|Contained in||APPLET, BLOCKQUOTE, BODY, CENTER, DD, DEL, DIV, FIELDSET, IFRAME, INS, LI, MAP, NOFRAMES, NOSCRIPT, OBJECT, TD, TH|
The FORM element defines an interactive form. The element should contain form controls--INPUT, SELECT, TEXTAREA, and BUTTON--through which the user interacts.
When the user submits the form, through an INPUT or BUTTON element with TYPE=submit, the form values are submitted to the URI given in FORM's required ACTION attribute. ACTION usually points to a server-side script that handles the form submission.
A mailto URI (e.g., mailto:firstname.lastname@example.org) is also allowed as an ACTION, but this is not supported by all browsers. Even on supporting browsers, mailto forms are troublesome in that they fail to provide feedback to the user after the form submission, and browsers may offer a privacy warning before submitting the form with the user's email address.
Free CGI scripts exist for handling forms; some are even remotely hosted for authors whose providers refuse to allow CGI scripts to be run locally.
How the form input is sent to the server depends on the METHOD and ENCTYPE attributes. When the METHOD is get (the default), the form input is submitted as an HTTP GET request with ?form_data appended to the URI specified in the ACTION attribute.
Using the get method allows the form submission to be contained completely in a URL. This can be advantageous in that it permits bookmarking in current browsers.

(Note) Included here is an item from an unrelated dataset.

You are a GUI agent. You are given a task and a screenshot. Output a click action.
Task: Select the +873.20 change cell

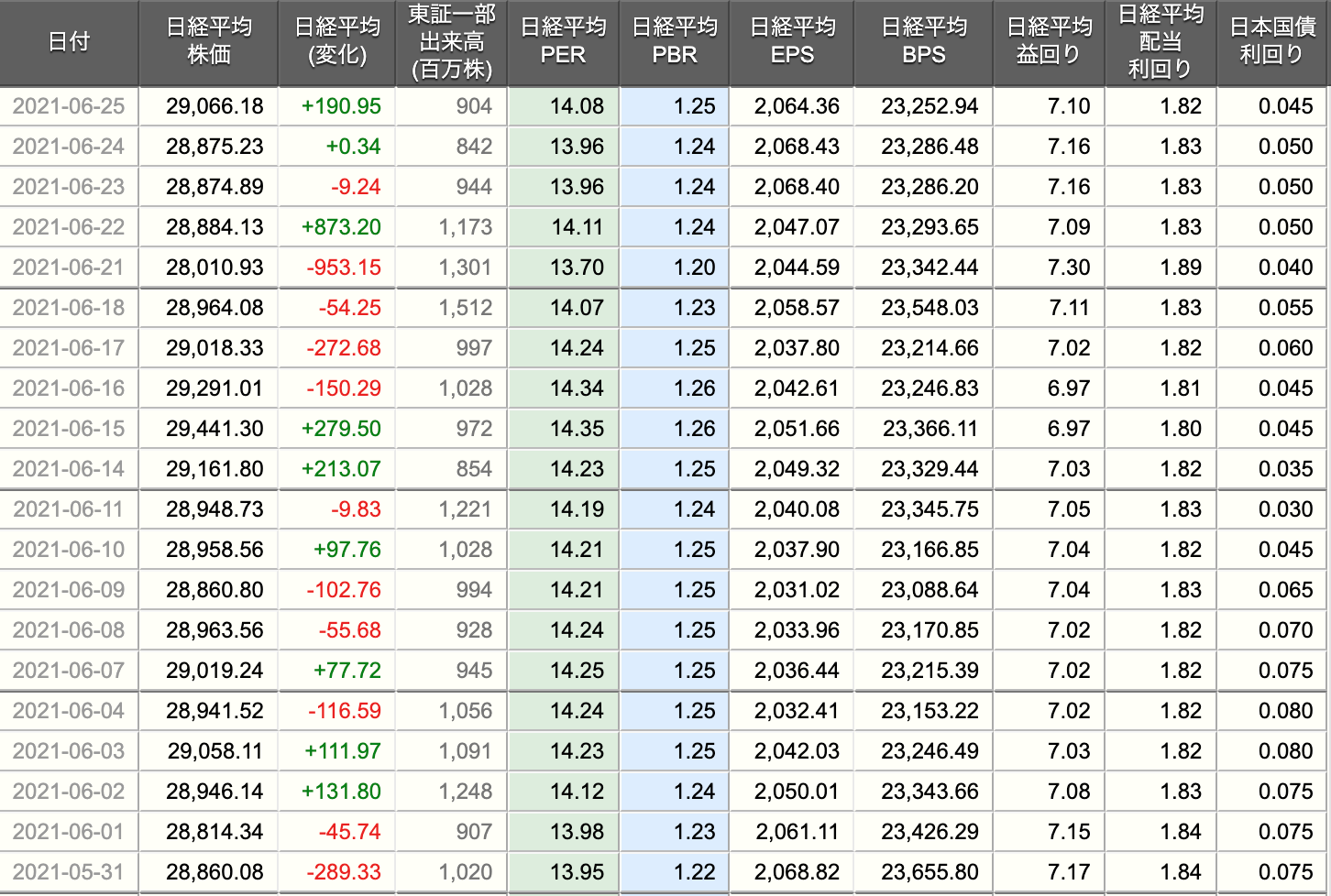click(341, 227)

However, the amount of form data that can be handled by the get method is limited by the maximum length of the URL that the server and browser can process. To be safe, any form whose input might contain more than a few hundred characters should use METHOD=post.
With a METHOD value of post, the form input is submitted as an HTTP POST request with the form data sent in the body of the request. Most current browsers are unable to bookmark POST requests, but POST does not entail the length restrictions imposed by GET.
The ENCTYPE attribute specifies the content type used in submitting the form, and defaults to application/x-www-form-urlencoded. This content type results in name/value pairs sent to the server as name1=value1&name2=value2... with space characters replaced by "+" and reserved characters (like "#") replaced by "%HH" where HH is the ASCII code of the character in hexadecimal. Line breaks are encoded as "%0D%0A"--a carriage return followed by a line feed.
Authors should generally only use a different ENCTYPE when the form includes a TYPE=file INPUT element, in which case the ENCTYPE should be multipart/form-data and the METHOD must be post. The format of multipart/form-data requests is given in RFC 2388.
Tools such as cg-eye allow authors to easily create and view a request, simulating the submission of a form. However, authors often do not need to concern themselves with the exact format of the submission; CGI libraries including CGI.pm transparently handle get and post submissions sent as application/x-www-form-urlencoded or multipart/form-data.
The ACCEPT-CHARSET attribute specifies a list of character encodings that are accepted by the form handler. The value consists of a list of "charsets" separated by commas and/or spaces. The default value is UNKNOWN and is usually considered to be the character encoding used to transmit the document containing the FORM.
The ACCEPT attribute gives a comma-separated list of media types accepted for file upload, allowing the browser to filter out inappropriate files. Current browsers generally ignore the ACCEPT attribute.
The TARGET attribute is used with frames to specify the frame in which the form response should be rendered. If no frame with such a name exists, the response is rendered in a new window unless overridden by the user. Special frame names begin with an underscore:
In HTML 4, the TARGET attribute value is case-insensitive, so that _top and _TOP both have the same meaning. However, most browsers treat the TARGET attribute value as case-sensitive and do not recognize _TOP as having the special meaning of _top.
The FORM element also takes a number of attributes to specify client-side scripting actions for various events. In addition to the core events common to most elements, FORM accepts the following event attributes:
The NAME attribute, added to FORM in HTML 4.01, specifies a name for referring to the form from a client-side script. The ID attribute provides the same functionality, but old browsers such as Netscape 4.x only support the NAME attribute.